Até aquela tarde, tudo que eu sabia sobre Elias Canetti resultava de habituais (ou ocasionais) leituras de revistas e jornais estrangeiros. Sabia que nascera na Espanha. Que sua família, perseguida por causa das origens judaicas, mudara-se para a Bulgária – onde o avô do menino Elias passara a “fazer negócios em dezessete línguas e dialetos”. Sabia ainda que o adolescente Elias tornara-se jovem na Inglaterra, educara-se na Suíça e escolhera o alemão para expressar-se literariamente. Sabia por fim, que como um destacado romancista do século XX não tardara a ser conhecido para além das fronteiras da Europa.
Breve parada na capital francesa (estava a caminho da Alemanha, a fim de ver a grande Feira Anual do Livro de Frankfurt e escrever sobre ela no jornal no qual trabalhava) proporcionou-me um inesperado encontro com Canetti. Aconteceu no momento em que um dos seus livros – o mais falado nos meses recentes – começou a me acenar do interior da vitrina de uma livraria conhecida em meio mundo.
Na edição inaugural, em língua alemã, o romance intitulou-se Die Blendung (A ofuscação). Na tradução francesa, escolheram para título uma antiga expressão, idêntica em espanhol e português: Auto de fé. Assim denominava-se a cerimônia pública na qual o Tribunal da Inquisição (instituição medieval) costumava queimar vivas pessoas condenadas por descumprirem os mandamentos da Igreja Católica. Como se não bastasse, os promotores afirmavam que aquilo era apenas o começo da tortura do condenado; no plano extra-terreno, mesmo que os pecados cometidos na Terra não fossem lá muito graves, a alma do condenado passaria não um século, mil séculos, mas a eternidade inteira a torrar nas chamas do Purgatório!
Auto de fé, o romance, não se passa na Idade Média, mas nos começos do século XX, em local não muito bem especificado. O cenário do drama é uma grande biblioteca (variada, como a inteligência humana), dirigida pelo sábio Kien. Ele passa dias e noites lá dentro, a ler tudo que é possível, até ser devorado pelas chamas – que consomem todo aquele gigantesco armazém de testemunhos, idéias e sugestões.
Ignora-se quem acendeu a fogueira. Mas o narrador aproveita a circunstância para lembrar – e condenar, ainda que sem resultados palpáveis – aqueles que, em nome de causas tão elevadas que não chegam a ganhar forma, estão sempre a transformar idéias em cinzas e cabeças independentes em torresmos.

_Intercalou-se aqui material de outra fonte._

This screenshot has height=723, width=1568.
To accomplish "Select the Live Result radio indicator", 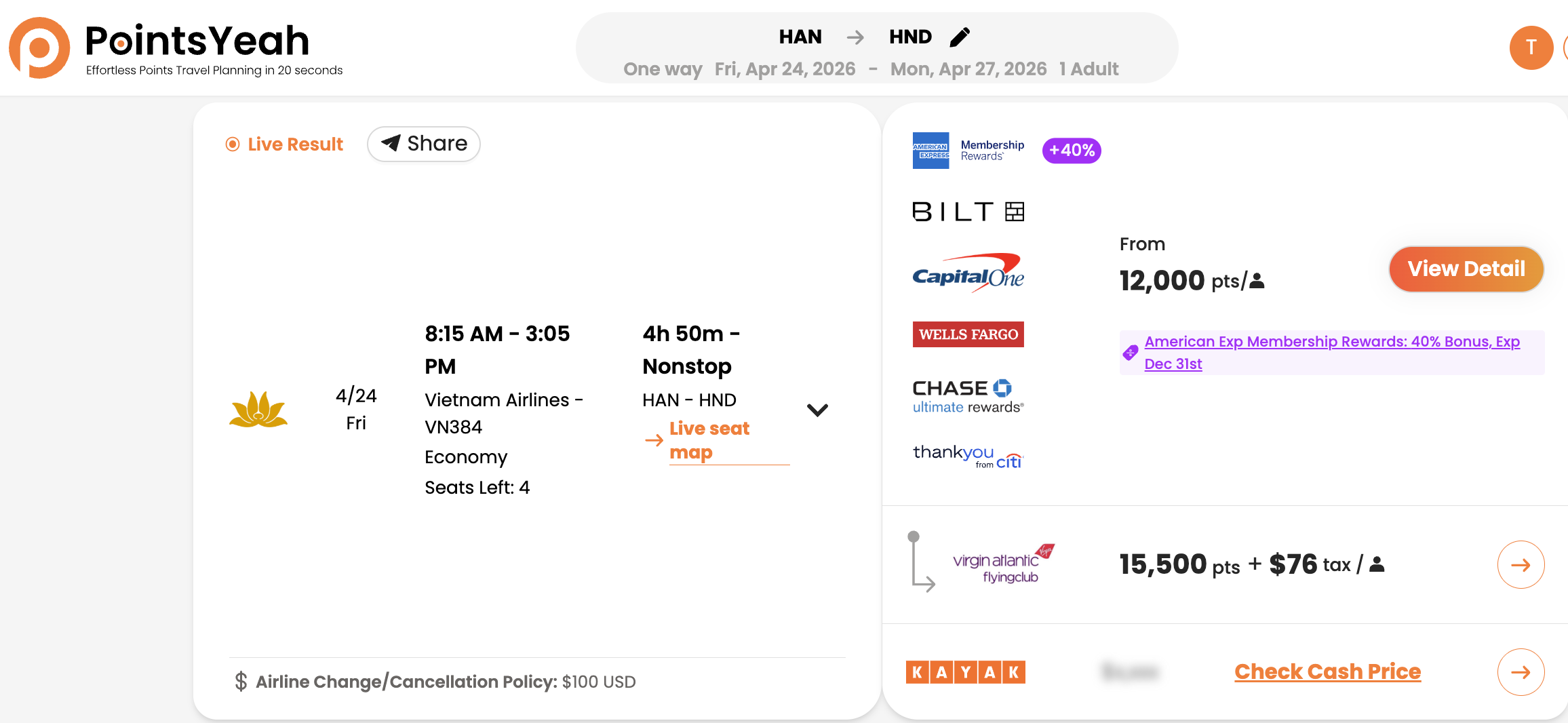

Auto de fé não é a única obra de Canetti. Ele escreveu outras ficções e alguns estudos de sociologia e política. Entre os quais o destaque vai para Massa e poder, que trata da exploração das multidões pelos grandes e imortais vampiros da economia e da política. Meses atrás, um amigo recém-chegado da Europa presenteou-me com um livro, que mais podia ser? Um livrinho de bolso com pouco mais de duzentas páginas. Título: Fünfzig Charaktere (Cinquenta caracteres).
Ah, o Canetti! Ele era mesmo o Rei da Surpresa. Como eu poderia ter imaginado que fosse também psicólogo? Mas o fato é que no livrinho ele usou a psicologia como instrumento para revelar a índole, descobrir a cara escondida de cinquenta tipos de indivíduos com quem frequentemente temos de conviver: uns tolos, outros nascidos com o instrumental necessário para sacanear o próximo, passar à frente de todos e alcançar o topo da pirâmide social somente por ter pernas e garras igualmente compridas. Outros…
Para alertar e, se possível, divertir o leitor, Canetti criou vocábulos compostos (em alemão), com os quais ressaltou o lado negativo dos seus cinquenta caracteres. Dois exemplos: 1) O Lambenomes, cujas papilas línguais se excitam e descobrem – a léguas de distância – o nome daquele que vale a pena lamber, ou seja, bajular. 2) O Pseudorretórico: caçador de ouvintes incapazes de entender as porcarias que vomita com seu discurso.
Se o leitor pensa que tive vontade de enriquecer com caracteres brasileiros a lista de Canetti, acertou. Mas como espaço é limitado, guardei-os no fundo da gaveta à espera do dia certo.